◆ **SELECTED TEXT**
Begin

# need help....facebook



## motdaugrnds (Jul 3, 2002)

I made a mess of trying to set up a facebook page.

I filled out the information, got an email verification some time ago. Tried to log into account today and cannot; so started setting up another account using same email address. Now there is apparent confusion and I don't know how to straighten it out.

Every attempt I make to find out what to do only sends me to "automated" information that is not helpful

I need to delete the initial account, then use a different name with the same email address as had been used with the initial account. Can anyone direct me in this?


----------



## meanwhile (Dec 13, 2007)

Yes, I would also say click the "forgot password" or if there is a forgot user name, try that. Also, when the same thing happened to me, I had to wait 24 hours between attempts. I do not know how I finally fixed it. It is frustrating and a mess but once you get it working, it is worth it as a tool.


----------



## motdaugrnds (Jul 3, 2002)

Yes, I managed to change the password; but it is the user name I am having problems with; and since I tried to start a new one in my attempt to fix it, my account is seen as suspicious. 

I hand-wrote the company about this and hope they can help me fix it.


----------



## mzgarden (Mar 16, 2012)

Is it an option to create a new email ID and start over?


----------



## motdaugrnds (Jul 3, 2002)

I've tried that too. I finally wrote the company a personal letter..not email. So, I'm hoping someone in that office will respond and help me straighten this mess out.


----------

End

◆ **DATA**

Begin

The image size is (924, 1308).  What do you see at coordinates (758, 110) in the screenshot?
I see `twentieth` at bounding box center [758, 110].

End
Begin

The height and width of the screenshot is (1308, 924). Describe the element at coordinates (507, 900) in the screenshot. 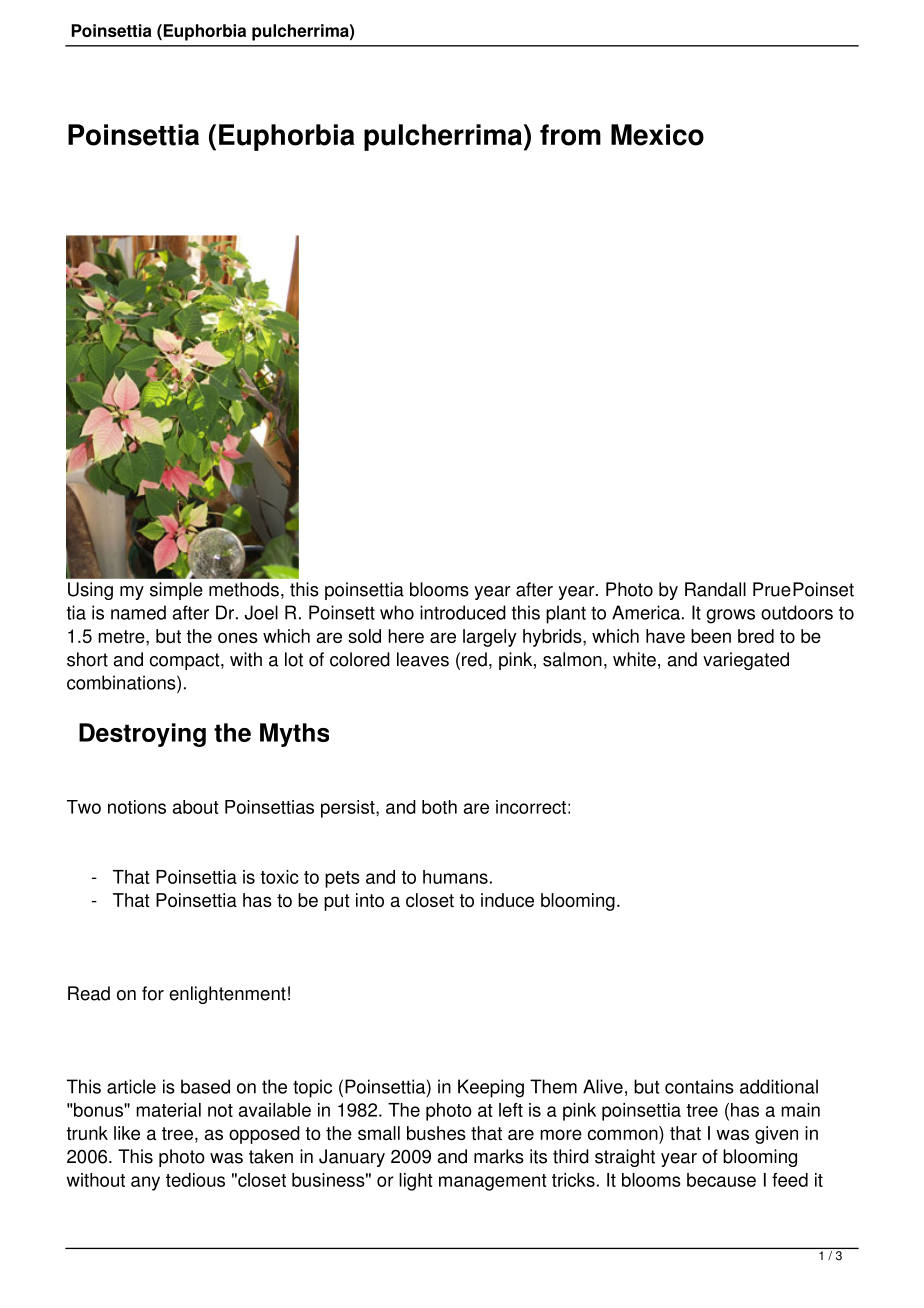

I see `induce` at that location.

End

◆ **WRITTEN TASKS**
A – Please print the Facebook account thread word for word from "I've tried that" to "this mess out.".
B – Name every distinct username that posts in the Facebook account thread.

◆ **RESPONSES FOR EACH TASK**
A –
I've tried that too. I finally wrote the company a personal letter..not email. So, I'm hoping someone in that office will respond and help me straighten this mess out.

B –
motdaugrnds
meanwhile
mzgarden